As recentes declarações dos ministros Alexandre de Moraes e Dias Toffoli, segundo as quais a Constituição seria suficiente para regular a conduta de magistrados — inclusive no que diz respeito à remuneração por palestras e à participação societária em empresas — expõem um problema que vai muito além de uma divergência interpretativa. Revelam uma falha lógica, institucional e ética que não pode ser ignorada em uma democracia que se pretenda madura.

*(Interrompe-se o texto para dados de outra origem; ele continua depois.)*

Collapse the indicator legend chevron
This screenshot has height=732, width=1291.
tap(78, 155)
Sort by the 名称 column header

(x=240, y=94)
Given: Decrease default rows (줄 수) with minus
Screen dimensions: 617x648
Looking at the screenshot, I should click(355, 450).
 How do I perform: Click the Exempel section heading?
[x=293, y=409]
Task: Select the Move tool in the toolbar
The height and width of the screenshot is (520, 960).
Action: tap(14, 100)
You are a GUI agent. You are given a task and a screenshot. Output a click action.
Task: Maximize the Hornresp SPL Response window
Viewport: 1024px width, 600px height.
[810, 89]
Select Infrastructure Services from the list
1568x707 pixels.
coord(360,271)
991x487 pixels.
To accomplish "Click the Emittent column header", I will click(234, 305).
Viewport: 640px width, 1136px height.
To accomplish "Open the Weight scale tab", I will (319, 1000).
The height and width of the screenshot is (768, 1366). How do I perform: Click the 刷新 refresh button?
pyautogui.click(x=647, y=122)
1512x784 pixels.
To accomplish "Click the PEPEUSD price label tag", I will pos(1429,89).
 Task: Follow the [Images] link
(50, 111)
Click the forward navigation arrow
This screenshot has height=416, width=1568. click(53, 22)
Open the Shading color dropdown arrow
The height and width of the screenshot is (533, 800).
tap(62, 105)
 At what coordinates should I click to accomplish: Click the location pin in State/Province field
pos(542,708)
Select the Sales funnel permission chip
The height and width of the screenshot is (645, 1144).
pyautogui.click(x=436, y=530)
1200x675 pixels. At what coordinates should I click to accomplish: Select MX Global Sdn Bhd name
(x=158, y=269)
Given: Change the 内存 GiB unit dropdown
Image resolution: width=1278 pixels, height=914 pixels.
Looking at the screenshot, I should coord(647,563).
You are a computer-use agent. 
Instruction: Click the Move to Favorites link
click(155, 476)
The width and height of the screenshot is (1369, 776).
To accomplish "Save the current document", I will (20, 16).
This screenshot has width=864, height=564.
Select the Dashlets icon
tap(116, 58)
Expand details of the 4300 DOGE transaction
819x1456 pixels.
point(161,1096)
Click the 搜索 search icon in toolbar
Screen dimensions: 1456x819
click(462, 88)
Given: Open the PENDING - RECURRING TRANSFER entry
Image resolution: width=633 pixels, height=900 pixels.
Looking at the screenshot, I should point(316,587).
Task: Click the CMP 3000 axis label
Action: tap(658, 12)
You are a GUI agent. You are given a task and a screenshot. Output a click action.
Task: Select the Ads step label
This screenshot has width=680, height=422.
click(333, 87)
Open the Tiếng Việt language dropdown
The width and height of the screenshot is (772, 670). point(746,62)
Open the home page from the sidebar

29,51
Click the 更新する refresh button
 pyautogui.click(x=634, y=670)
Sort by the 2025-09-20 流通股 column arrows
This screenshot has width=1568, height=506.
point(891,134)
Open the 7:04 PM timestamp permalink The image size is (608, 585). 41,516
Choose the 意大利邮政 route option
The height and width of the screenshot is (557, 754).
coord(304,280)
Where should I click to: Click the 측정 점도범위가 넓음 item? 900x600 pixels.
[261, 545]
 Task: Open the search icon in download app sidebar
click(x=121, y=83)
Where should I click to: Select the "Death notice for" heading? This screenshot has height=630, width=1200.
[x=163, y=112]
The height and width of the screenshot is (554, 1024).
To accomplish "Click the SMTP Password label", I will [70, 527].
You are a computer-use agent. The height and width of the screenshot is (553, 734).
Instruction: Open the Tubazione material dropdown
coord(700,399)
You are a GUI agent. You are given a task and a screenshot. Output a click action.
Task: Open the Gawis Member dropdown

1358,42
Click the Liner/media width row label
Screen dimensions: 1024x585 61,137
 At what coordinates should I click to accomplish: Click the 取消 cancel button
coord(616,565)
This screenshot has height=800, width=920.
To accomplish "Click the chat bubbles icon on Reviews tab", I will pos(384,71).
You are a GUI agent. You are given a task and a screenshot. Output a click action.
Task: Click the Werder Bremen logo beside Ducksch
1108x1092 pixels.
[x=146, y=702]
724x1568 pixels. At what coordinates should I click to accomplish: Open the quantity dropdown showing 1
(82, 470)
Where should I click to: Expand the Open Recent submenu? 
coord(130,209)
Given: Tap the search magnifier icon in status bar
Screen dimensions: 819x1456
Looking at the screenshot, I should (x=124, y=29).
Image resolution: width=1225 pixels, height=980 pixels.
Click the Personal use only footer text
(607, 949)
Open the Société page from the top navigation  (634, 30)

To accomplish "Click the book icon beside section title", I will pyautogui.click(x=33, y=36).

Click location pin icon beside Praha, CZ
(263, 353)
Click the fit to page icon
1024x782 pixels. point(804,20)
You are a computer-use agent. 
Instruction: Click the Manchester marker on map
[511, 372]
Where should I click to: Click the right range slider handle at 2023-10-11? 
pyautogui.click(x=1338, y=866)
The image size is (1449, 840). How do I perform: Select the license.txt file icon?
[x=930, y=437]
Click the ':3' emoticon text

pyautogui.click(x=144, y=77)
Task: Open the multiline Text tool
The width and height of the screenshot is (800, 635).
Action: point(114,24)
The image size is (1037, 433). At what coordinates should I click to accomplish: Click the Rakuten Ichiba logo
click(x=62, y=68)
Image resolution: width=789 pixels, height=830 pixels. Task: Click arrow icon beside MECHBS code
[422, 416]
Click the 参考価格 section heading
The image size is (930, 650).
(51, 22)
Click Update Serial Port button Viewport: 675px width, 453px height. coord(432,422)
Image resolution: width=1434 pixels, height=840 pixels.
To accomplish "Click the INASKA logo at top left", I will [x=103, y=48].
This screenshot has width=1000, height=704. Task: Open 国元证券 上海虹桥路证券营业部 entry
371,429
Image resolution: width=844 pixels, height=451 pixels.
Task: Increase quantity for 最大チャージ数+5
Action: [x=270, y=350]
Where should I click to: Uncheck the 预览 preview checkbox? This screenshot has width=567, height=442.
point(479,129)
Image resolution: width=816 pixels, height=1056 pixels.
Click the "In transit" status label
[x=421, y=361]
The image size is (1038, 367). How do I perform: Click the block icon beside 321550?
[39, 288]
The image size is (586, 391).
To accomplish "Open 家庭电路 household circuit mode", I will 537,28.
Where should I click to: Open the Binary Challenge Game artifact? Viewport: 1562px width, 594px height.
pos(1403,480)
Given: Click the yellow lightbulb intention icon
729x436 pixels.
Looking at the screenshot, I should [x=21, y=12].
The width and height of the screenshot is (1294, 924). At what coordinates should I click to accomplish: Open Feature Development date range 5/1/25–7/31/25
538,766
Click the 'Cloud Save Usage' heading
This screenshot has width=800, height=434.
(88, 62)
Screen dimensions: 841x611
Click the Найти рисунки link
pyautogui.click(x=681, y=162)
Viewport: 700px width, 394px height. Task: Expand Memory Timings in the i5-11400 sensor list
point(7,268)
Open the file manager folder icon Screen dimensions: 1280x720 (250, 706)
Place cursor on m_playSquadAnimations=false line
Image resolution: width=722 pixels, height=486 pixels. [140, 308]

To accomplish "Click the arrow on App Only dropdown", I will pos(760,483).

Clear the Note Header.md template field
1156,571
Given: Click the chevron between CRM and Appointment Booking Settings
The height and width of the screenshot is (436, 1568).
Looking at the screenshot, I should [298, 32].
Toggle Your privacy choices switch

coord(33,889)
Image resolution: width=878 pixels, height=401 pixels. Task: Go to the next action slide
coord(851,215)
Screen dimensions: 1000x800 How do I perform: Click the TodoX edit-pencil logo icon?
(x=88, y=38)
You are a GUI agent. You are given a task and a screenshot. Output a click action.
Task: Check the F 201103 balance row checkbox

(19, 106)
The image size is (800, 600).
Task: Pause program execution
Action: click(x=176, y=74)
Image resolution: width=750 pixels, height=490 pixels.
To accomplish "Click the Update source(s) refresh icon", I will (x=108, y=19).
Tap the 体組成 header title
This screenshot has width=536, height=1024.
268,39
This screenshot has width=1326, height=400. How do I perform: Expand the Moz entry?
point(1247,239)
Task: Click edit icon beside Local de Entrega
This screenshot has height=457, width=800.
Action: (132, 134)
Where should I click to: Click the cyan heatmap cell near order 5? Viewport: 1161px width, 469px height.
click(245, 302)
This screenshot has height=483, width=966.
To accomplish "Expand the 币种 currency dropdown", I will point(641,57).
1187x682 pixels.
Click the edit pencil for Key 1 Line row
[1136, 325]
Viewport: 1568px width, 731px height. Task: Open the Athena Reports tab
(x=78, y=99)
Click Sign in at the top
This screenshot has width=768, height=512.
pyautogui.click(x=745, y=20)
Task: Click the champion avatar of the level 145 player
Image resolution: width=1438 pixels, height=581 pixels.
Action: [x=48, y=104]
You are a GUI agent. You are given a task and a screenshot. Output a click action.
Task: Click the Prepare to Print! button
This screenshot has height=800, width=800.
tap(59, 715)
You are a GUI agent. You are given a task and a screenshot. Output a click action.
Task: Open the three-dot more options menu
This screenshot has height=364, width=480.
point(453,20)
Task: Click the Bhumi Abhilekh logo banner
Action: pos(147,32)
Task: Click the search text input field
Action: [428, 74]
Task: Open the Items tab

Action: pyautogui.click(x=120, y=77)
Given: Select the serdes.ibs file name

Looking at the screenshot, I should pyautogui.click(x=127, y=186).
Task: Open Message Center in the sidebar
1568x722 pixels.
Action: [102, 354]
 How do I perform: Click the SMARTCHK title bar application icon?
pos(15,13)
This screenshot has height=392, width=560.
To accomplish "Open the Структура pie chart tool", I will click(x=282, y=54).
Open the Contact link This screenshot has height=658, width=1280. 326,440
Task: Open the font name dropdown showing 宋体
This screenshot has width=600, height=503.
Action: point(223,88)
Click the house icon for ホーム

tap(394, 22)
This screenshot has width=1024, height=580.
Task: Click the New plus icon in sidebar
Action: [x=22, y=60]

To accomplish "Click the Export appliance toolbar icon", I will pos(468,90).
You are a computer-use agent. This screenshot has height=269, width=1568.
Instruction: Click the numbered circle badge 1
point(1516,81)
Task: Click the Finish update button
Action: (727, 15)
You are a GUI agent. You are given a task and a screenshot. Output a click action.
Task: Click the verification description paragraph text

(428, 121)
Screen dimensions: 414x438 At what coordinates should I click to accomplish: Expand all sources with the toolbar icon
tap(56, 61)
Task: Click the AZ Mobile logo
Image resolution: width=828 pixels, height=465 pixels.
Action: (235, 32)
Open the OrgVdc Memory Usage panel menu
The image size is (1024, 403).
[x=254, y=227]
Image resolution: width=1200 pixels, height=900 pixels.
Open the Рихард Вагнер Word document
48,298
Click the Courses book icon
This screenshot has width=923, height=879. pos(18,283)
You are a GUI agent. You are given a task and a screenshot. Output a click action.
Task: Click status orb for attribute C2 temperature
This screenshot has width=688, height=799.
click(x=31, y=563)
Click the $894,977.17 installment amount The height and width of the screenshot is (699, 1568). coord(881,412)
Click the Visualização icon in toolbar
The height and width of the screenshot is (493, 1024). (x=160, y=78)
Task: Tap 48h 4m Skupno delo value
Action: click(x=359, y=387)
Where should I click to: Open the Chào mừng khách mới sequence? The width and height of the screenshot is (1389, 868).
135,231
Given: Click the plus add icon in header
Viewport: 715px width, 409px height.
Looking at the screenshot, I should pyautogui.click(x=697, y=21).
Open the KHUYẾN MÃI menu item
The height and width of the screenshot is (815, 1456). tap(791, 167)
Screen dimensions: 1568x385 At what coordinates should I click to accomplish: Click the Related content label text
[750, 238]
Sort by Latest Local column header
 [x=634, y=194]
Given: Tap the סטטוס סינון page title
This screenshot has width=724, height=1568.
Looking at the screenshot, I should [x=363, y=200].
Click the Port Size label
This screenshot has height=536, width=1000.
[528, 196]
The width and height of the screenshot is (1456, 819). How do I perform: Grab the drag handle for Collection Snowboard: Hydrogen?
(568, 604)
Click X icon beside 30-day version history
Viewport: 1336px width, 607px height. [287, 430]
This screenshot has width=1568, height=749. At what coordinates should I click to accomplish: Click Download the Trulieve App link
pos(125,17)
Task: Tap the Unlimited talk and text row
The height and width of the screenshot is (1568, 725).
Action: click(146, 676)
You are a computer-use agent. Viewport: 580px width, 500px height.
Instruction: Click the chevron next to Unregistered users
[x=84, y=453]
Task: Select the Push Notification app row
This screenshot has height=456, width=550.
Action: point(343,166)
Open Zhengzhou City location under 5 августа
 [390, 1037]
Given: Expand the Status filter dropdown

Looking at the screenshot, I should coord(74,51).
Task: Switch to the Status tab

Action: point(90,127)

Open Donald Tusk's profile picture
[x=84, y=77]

O argumento central é simples: a Constituição e a Lei Orgânica da Magistratura (Loman) já imporiam limites suficientes, tornando desnecessárias regras mais claras, específicas ou restritivas. O problema é que princípios genéricos não substituem mecanismos objetivos de controle, sobretudo quando se trata do topo do Poder Judiciário — um poder sem controle eleitoral, com cargos vitalícios e influência direta sobre decisões políticas, econômicas e sociais de enorme impacto.
A pergunta que os ministros evitam enfrentar é direta e incômoda: quem garante que pagamentos elevados por palestras não embutem contrapartidas indevidas? Em um país com histórico estrutural de corrupção, acreditar que valores expressivos pagos a ministros do STF por empresas, bancos, escritórios de advocacia ou grandes grupos econômicos decorrem exclusivamente de “notório saber jurídico” exige um grau de ingenuidade institucional incompatível com a realidade brasileira.
Não se trata de acusar indivíduos. Trata-se de reconhecer que o risco sistêmico existe — e é exatamente para isso que regras claras são criadas.
O mesmo raciocínio vale para a participação societária de ministros em empresas. Ainda que formalmente afastados da gestão, quem garante que os lucros distribuídos não sejam inflados por relações privilegiadas, informações assimétricas ou pela simples expectativa de benevolência futura? A corrupção contemporânea raramente se apresenta de forma explícita. Ela opera por incentivos difusos, sinais silenciosos e favores antecipados. Ignorar isso é fechar os olhos para décadas de estudos sobre conflitos de interesse e captura institucional.
Há um ponto central frequentemente esquecido — talvez de forma conveniente: ninguém é obrigado a ser ministro do STF. O cargo é vitalício, altamente remunerado, cercado de prestígio e poder. Aceitá-lo deveria implicar, naturalmente, restrições mais severas do que aquelas impostas à média do serviço público. Em democracias consolidadas, a lógica é inequívoca: quanto maior o poder, menor deve ser a margem para interesses privados paralelos.
Ao defenderem a possibilidade de ganhos privados relevantes enquanto ocupam o ápice do Judiciário, os ministros invertem essa lógica. Tratam restrições éticas como se fossem punições, quando, na verdade, são garantias institucionais de credibilidade. A confiança da sociedade no STF não se sustenta apenas na legalidade formal, mas na percepção pública de imparcialidade — e essa percepção se deteriora quando ministros acumulam rendas privadas de difícil escrutínio.
A afirmação de que “a Constituição basta” soa menos como argumento jurídico e mais como autodefesa corporativa. A própria Constituição consagra princípios como moralidade administrativa, impessoalidade e supremacia do interesse público. Usá-la para legitimar práticas que tensionam esses valores não é respeito ao texto constitucional — é uso seletivo dele.
Em última instância, o debate não é sobre a legalidade abstrata de palestras ou participações societárias. A questão real é outra, bem mais desconfortável: por que o próprio STF resiste tanto a regras mais claras, objetivas e restritivas para si mesmo? Quando o guardião da Constituição se recusa a aceitar limites adicionais em nome da transparência, o sinal emitido à sociedade é perigoso.
Democracia não se sustenta na confiança cega em homens e mulheres togados. Sustenta-se em instituições desenhadas para funcionar independentemente da virtude individual. E é exatamente nesse ponto que a lógica defendida por Moraes e Toffoli falha.